1. "Making a compilation of portions of audiovisual works for educational use in a classroom. (While the Librarian's latest rulemaking included a similar exemption, that exemption is limited to film scholars.)
2. Skipping commercials or "personally objectionable content" in an audiovisual work.
3. Transmitting a work "over a home or personal network," but only to the extent that the circumvention does not interfere with DRM restrictions that prevent the uploading of the protected content to the Internet. (Thus, this exemption could not be used as a loophole to bypass the proposed broadcast flag content protection system.)
4. Gaining access to public domain works contained within a compilation "consisting primarily of works in the public domain."
5. Gaining access to works of "substantial public interest solely for purposes of criticism, comment, news reporting, scholarship, or research."
6. Enabling a library or archive to preserve a copy or replace a copy that is lost or stolen." (Text from http://pblog.bna.com/techlaw/2007/02/fair_use_act_of.html)

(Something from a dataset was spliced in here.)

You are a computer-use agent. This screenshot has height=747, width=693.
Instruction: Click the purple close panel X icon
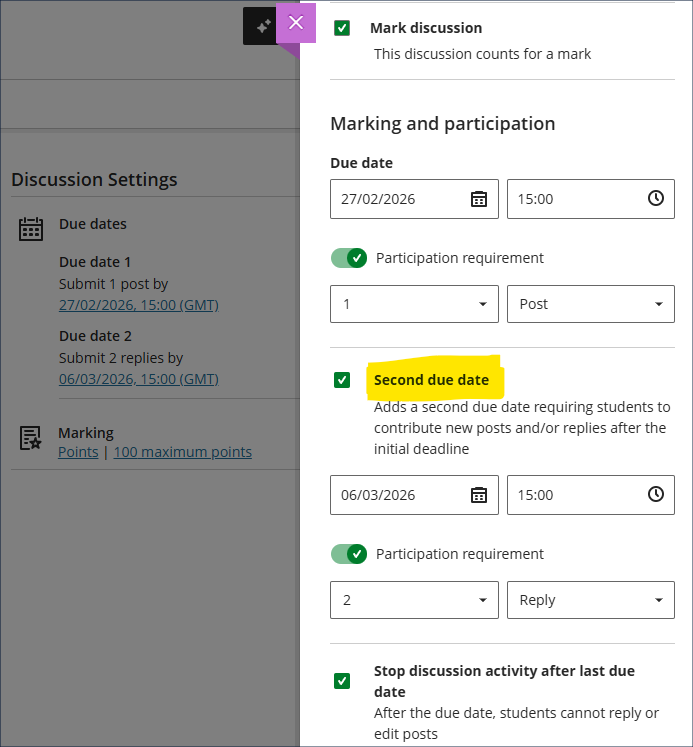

Michael Warnecke over at the E-Commerce and Tech Law Blog discusses the impact that the FAIR USE Act has on the DMCA and specifically the exemptions provided under the Act for fair use of copyrighted material. He points out that the major impact that the FAIR USE Act has upon the DMCA is the fact that there is no longer an exemption for the use of copyrighted material in making backup copies. This change affects the DMCA most profoundly because the removal of this exemption means that the act of backing up archiving copyrighted material for later use is now a copyright infringing act, punishable by law. Michael also makes the observation that “skipping commercials or ‘personally objectionable content’ in an audiovisual work does not authorize consumers to make backup DVDs for archival or any other purpose.” What this means is that the main loophole that consumers have used to copy DVDs or Audio CDs is now closed, unless of course you plan on creating a copy only in order to skip objectionable content and then destroy the copy afterwards.